А Джерард шагал по пыльной дороге к северу от Лондона, и легкая котомка за плечами составляла все его имущество. Рядом шли еще двое: худой, всегда бледный Том Хейдон и однорукий солдат Хогрилл.
У них не было больше дома. В Кобэме на полях караулили наемники Платтена с топорами, а в Кингстонской магистратуре лежало дело о привлечении диггеров к судебной ответственности. Они стали бродягами. Их братья разбрелись кто куда: Джекоб и еще несколько человек ходили по графствам, собирая средства на новую колонию; семейные осели в деревне — те, кому удалось выпросить прощение у лорда; иные уехали неизвестно куда, и след их потерялся.
Как-то раз, сидя в придорожной таверне, они услышали рассказ такого же, как и они, бродячего работника. Он говорил, что совсем близко от Серри, в Беркшире, некий Джон Пордедж, последователь Якоба Беме и фамилист, основал общину любви.

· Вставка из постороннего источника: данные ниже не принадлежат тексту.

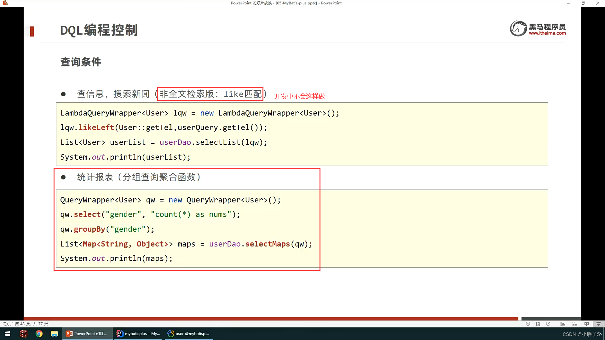
Task: Switch to the user @mybatisplus Navicat window
Action: pyautogui.click(x=188, y=334)
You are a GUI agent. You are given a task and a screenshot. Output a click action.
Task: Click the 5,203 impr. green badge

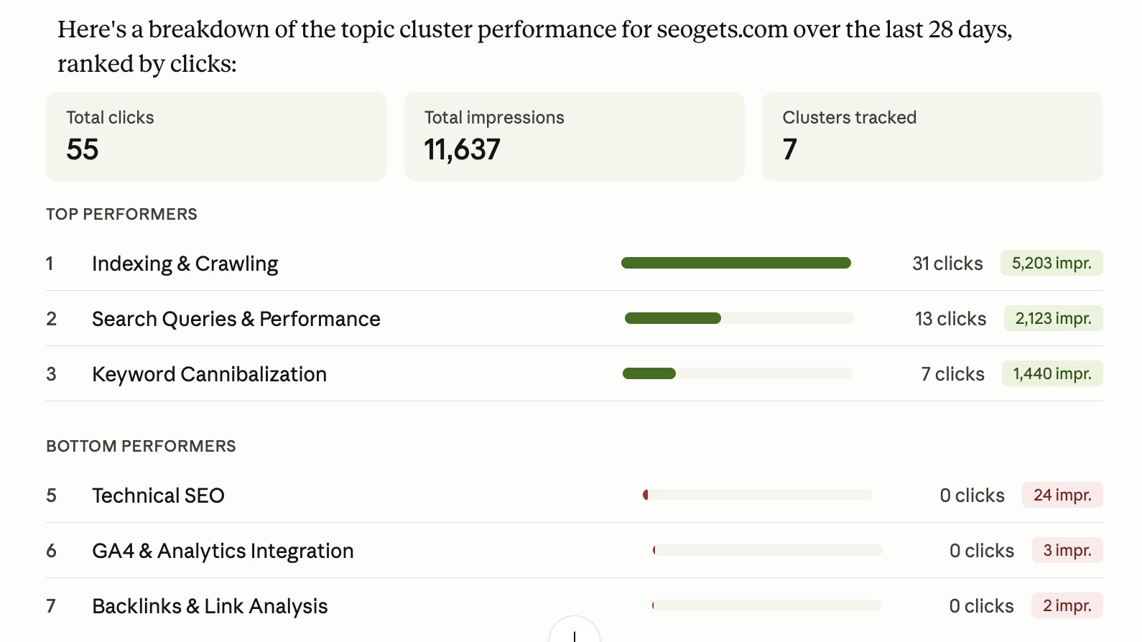[1051, 264]
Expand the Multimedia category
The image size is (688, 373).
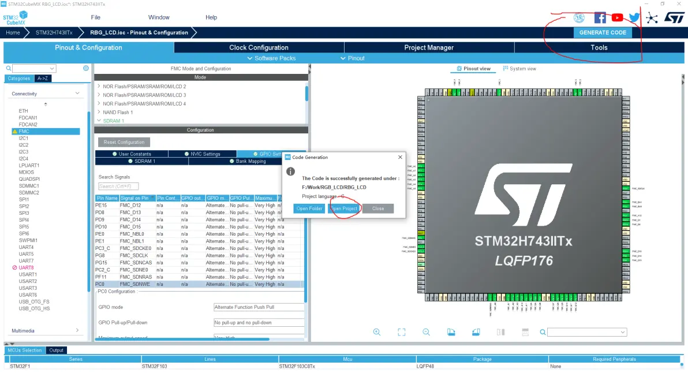point(77,331)
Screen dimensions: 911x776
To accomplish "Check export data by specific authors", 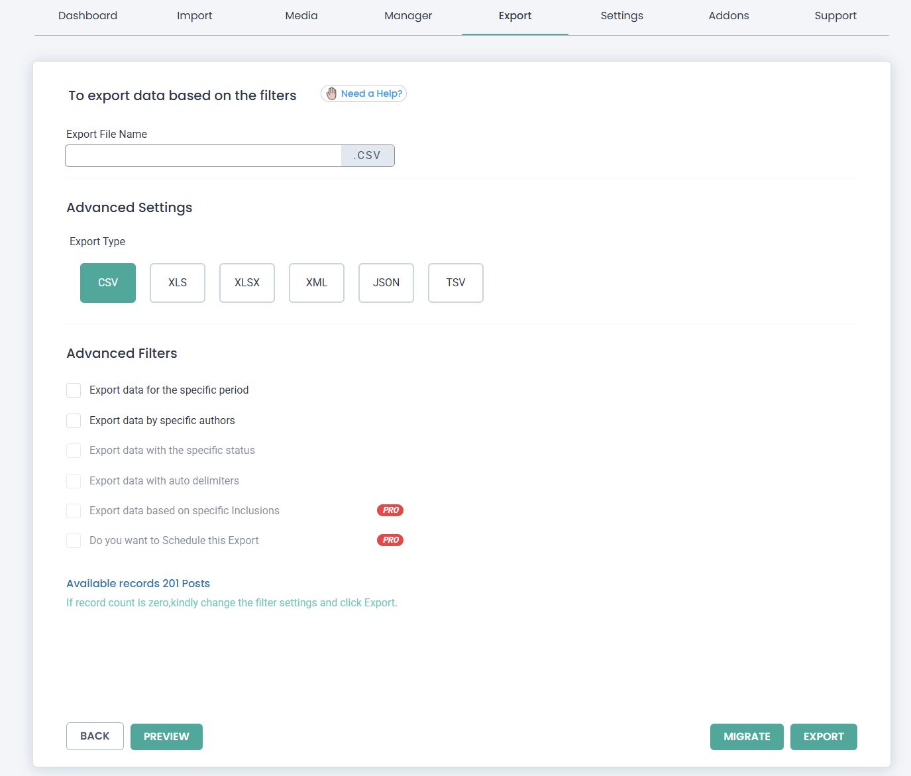I will [x=74, y=420].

— Ты говоришь, — встрепенулся Джерард, — они вместе работают? — Он обернулся к друзьям. — Может, пойдем туда?
— Община-то община, да чудно они живут… — сказал работник и усмехнулся невесело. — Я там был. Там ничего не разберешь — где мое, где твое, кто муж, кто жена, кто слуга, кто хозяин. Его дом в Брэдфилде открыт для всех, а больше всего для рантеров. Один человек, может, колдун, а может, просто помешанный, дьявола вызывал, дракона… Некоторые видели. Пасть огнем пышет, зубы — во, а в лапах меч… И серой запахло. Он и ангелов, говорят, показывать может, этот Эверард. Я сам не видел, врать не стану. Он-то Пордеджа и обратил…
— А больше об этом Эверарде ничего не слышно? — спросил Джерард. В нем всколыхнулись старые воспоминания. Скандал в церкви святой Марии, похороны Саймона… Начало работы, поездка к Фэрфаксу, время великих надежд… И ссора, до сих пор отзывавшаяся в душе досадой.
— Его потом в Лондоне видели, — услышал он. — Но он там, кажется, совсем бешеным стал, неистовым. Его в Брайдуэлл посадили, в исправительную тюрьму, или в Бедлам, не помню точно…
Бедный Уильям! Нет, они не пойдут в Беркшир, подумал Джерард. Они распрощались с незнакомцем и продолжали путь дальше, к северу.
Джерард вел своих друзей в манор Пиртон, в Хертфордшире, к хозяйке его, леди Дуглас. На что он надеялся? Он сам не смог бы ответить. Может быть, она дозволит диггерам основать всемирное братство на своей земле? Или одолжит им денег? Может быть, она, приняв их веру, сама возглавит и воодушевит новую колонию? А быть может, просто даст на время хлеб, приют и какую-нибудь работу, чтобы им, бездомным, прокормиться некоторое время.
Он нарочно ничего не загадывал, и на сердце у него было пусто. Отчаяния, пожалуй, не было, но было ощущение огромной утраты, конца, усталости, пустоты — именно пустоты. Холм святого Георгия, все радости и муки, взлеты духа и боль, с ним связанные, и любовь, которую подарила ему эта бесплодная каменистая земля, покрытая вереском, — все осталось позади. Что он мог сказать своим товарищам? Какую веру вдохнуть в них еще? Какую надежду? Он молчал.